# [Exercise directions]
The material below holds pictures, which are to be left out; copy exactly the lines from the one with "Where should I" through the one with "This screenshot has width=1767, height=327.".
···
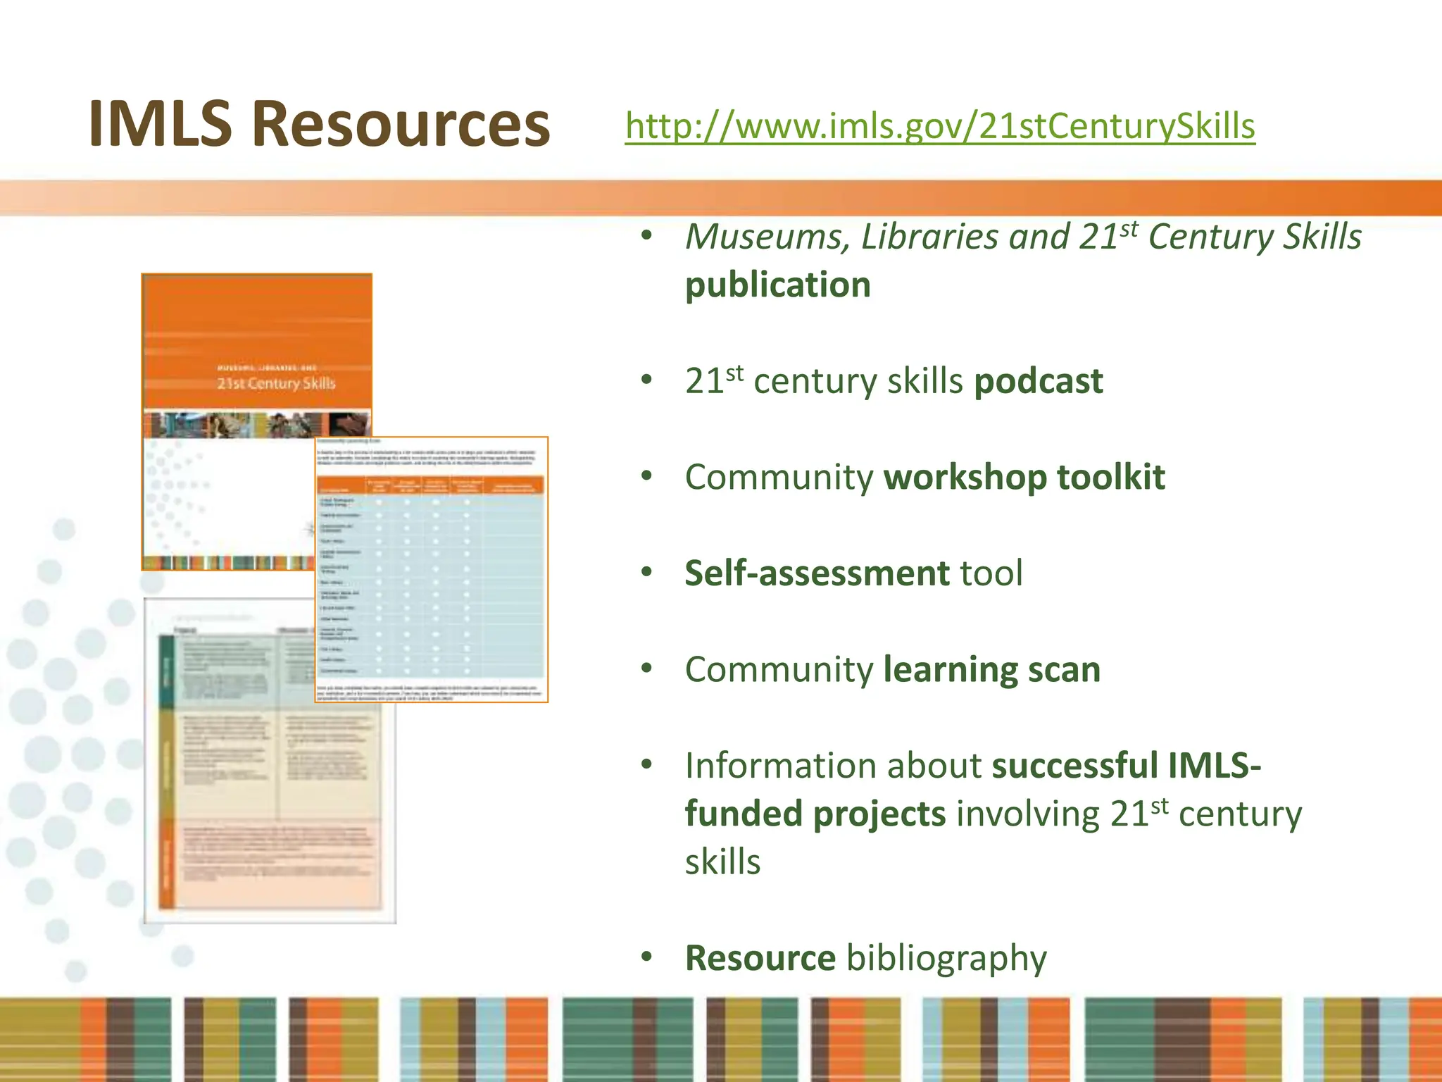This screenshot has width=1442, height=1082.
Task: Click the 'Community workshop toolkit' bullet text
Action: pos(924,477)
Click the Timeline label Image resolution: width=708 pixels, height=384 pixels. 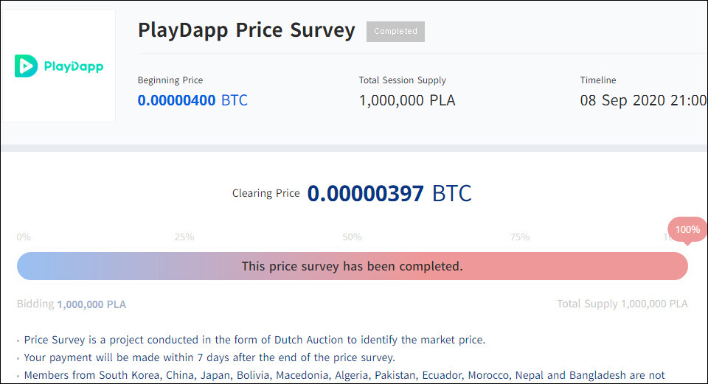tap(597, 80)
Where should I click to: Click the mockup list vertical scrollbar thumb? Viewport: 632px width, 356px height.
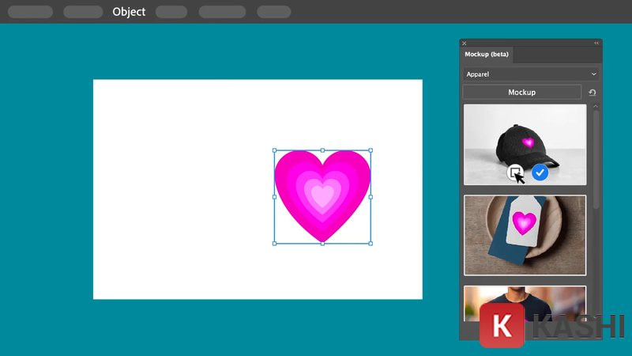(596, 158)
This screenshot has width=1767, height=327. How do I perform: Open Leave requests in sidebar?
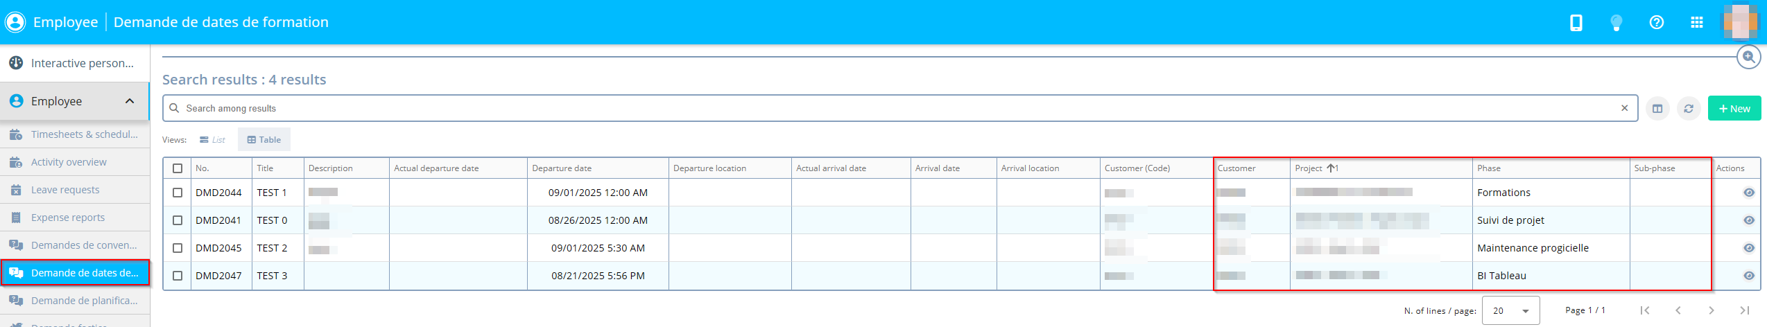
···
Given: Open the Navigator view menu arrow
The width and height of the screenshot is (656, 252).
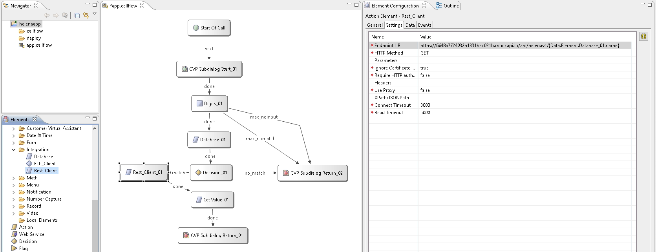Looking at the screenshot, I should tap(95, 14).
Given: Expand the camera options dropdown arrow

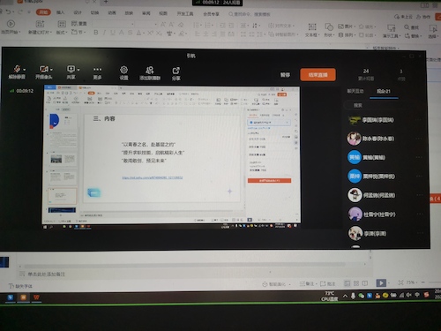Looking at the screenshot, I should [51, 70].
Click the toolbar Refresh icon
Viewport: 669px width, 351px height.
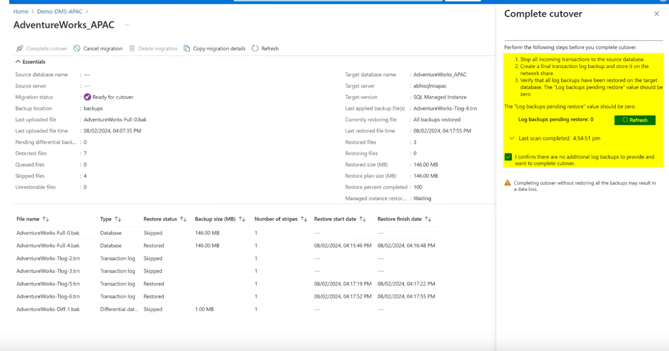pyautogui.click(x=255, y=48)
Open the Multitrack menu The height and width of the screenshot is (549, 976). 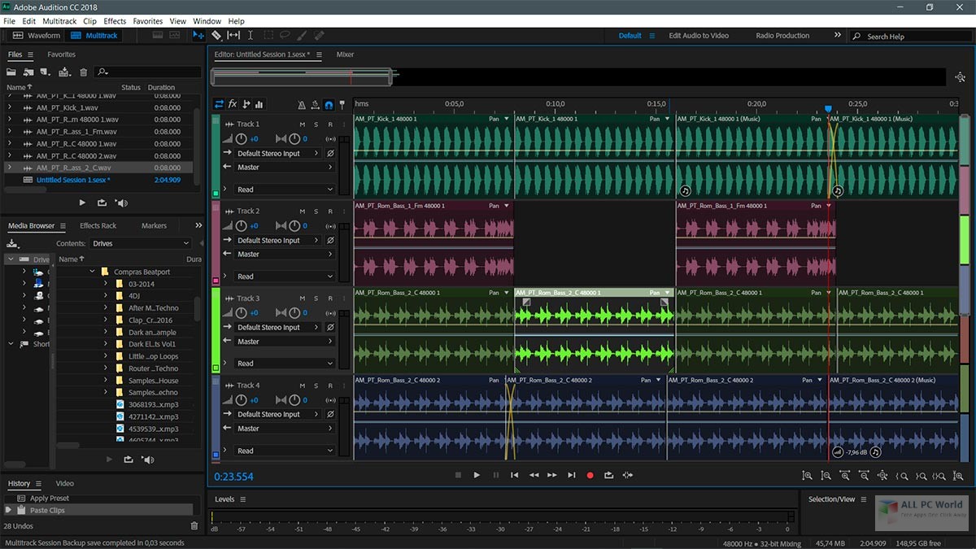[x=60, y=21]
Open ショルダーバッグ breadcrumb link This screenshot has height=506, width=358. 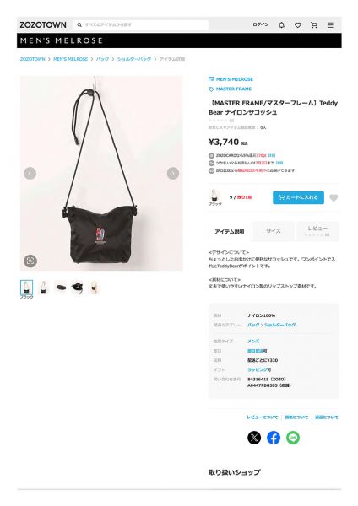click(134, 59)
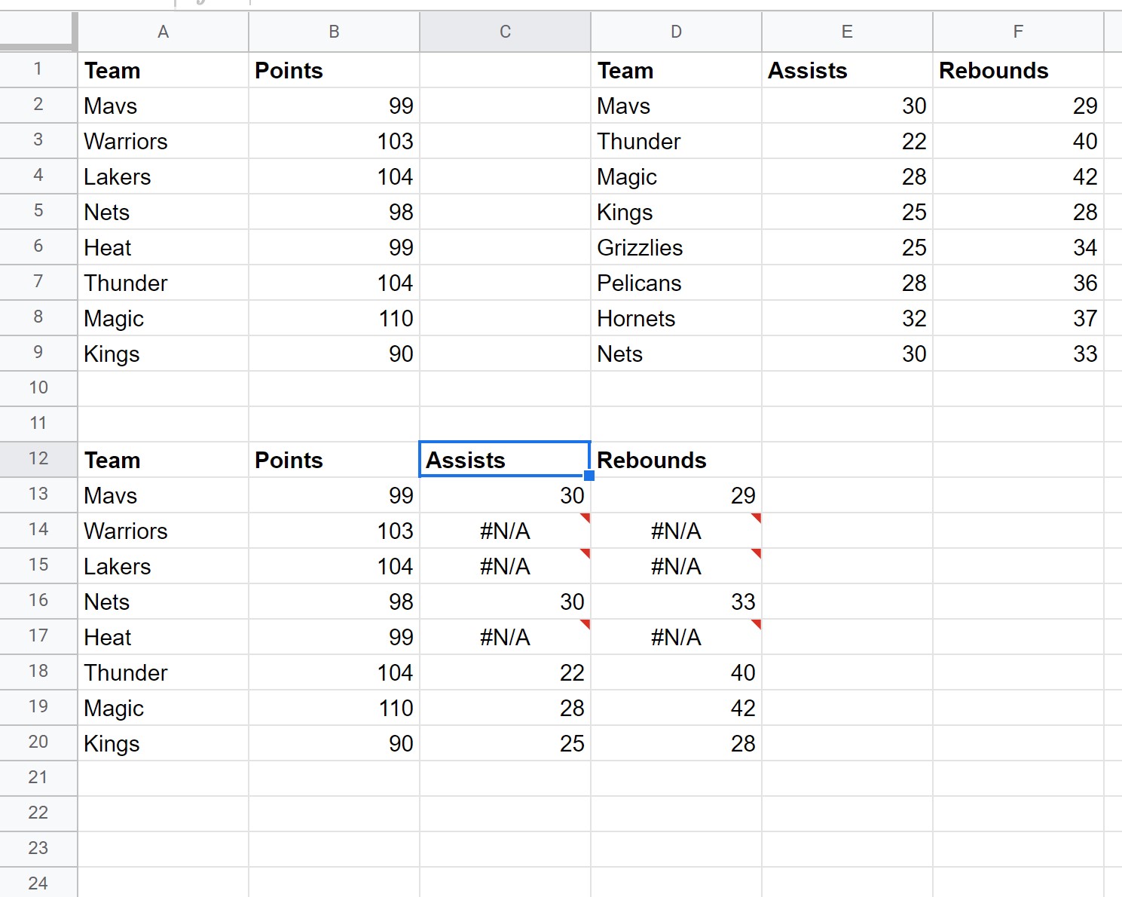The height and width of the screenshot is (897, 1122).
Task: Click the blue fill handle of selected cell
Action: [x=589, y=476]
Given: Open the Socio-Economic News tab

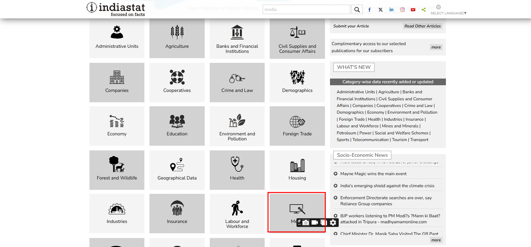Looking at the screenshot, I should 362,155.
···
# [Task result]
Where should I click to: Click the mockup list vertical scrollbar thumb? Viewport: 632px width, 356px height.
(596, 158)
This screenshot has width=1767, height=327. How do I perform: Open Leave requests in sidebar?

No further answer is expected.